Dans le cas de notre petite souris-toupie bombardée de toutes parts, cette adaptation la fera peut-être taper continuellement du pied. Ou se tortiller. Ou bavarder sans cesse. Ou devenir colérique. La réponse motrice du système provoquera, finalement, un comportement que nous nous empressons souvent à corriger, parce qu'il est dérangeant.

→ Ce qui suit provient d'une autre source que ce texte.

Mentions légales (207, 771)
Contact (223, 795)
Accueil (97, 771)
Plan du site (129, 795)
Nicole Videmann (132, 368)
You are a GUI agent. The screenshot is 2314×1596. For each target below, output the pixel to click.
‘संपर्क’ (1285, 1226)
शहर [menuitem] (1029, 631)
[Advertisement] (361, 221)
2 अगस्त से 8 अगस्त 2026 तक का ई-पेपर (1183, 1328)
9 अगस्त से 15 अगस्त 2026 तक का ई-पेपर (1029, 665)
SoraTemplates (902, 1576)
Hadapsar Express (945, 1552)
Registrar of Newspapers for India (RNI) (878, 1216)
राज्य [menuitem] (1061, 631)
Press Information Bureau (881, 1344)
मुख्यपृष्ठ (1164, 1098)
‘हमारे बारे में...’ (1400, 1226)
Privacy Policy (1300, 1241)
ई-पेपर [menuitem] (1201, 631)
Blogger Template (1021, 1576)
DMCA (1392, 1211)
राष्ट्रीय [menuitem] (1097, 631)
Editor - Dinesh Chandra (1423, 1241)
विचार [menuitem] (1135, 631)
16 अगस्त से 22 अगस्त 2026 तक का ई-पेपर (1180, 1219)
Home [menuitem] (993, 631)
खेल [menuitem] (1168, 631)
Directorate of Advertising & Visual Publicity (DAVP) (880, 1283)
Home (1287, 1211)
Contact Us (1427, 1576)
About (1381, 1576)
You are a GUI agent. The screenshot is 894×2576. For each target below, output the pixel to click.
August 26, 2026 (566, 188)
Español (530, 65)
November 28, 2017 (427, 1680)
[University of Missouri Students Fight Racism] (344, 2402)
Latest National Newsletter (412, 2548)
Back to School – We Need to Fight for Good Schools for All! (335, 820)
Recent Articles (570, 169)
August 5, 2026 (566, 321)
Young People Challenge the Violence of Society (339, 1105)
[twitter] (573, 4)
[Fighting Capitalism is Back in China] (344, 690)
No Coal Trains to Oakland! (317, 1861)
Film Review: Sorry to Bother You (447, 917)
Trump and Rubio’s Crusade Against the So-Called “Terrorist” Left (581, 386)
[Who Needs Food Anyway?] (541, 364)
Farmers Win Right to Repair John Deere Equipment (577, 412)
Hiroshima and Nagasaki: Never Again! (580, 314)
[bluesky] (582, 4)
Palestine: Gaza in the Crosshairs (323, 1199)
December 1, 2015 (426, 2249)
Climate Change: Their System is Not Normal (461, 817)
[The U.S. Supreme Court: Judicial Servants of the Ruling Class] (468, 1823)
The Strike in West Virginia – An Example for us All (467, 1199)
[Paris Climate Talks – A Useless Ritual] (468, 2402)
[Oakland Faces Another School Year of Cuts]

Dé-rangeant.

Mais essayons un peu de voir les choses autrement.

Et si cette souris-toupie tentait simplement de nous signifier très clairement, son besoin d'être en mouvement? Histoire de faire circuler le sang et donc l'oxygène, vers les 72 km de tissu nerveux qui sillonnent son petit corps et vers le chef d'orchestre par excellence : j'ai nommé le cerveau. Et si cette façon de voir la bougeotte chronique de nos touts-petits, nous faisait un peu réfléchir sur cette tendance que nous avons tous, en ces temps modernes, à trop vouloir en faire. Tout le temps.


Elle est formidable notre époque. Mais elle est aussi très, très énergivore. Voilà pourquoi Il faut beaucoup jouer dehors. Savoir s'arrêter aussi. Le plus souvent possible. Tamiser les lumières. Éteindre la radio. Ne rien faire du tout. Mettre le Calme dans notre corps.

Pianissimo sourissimo.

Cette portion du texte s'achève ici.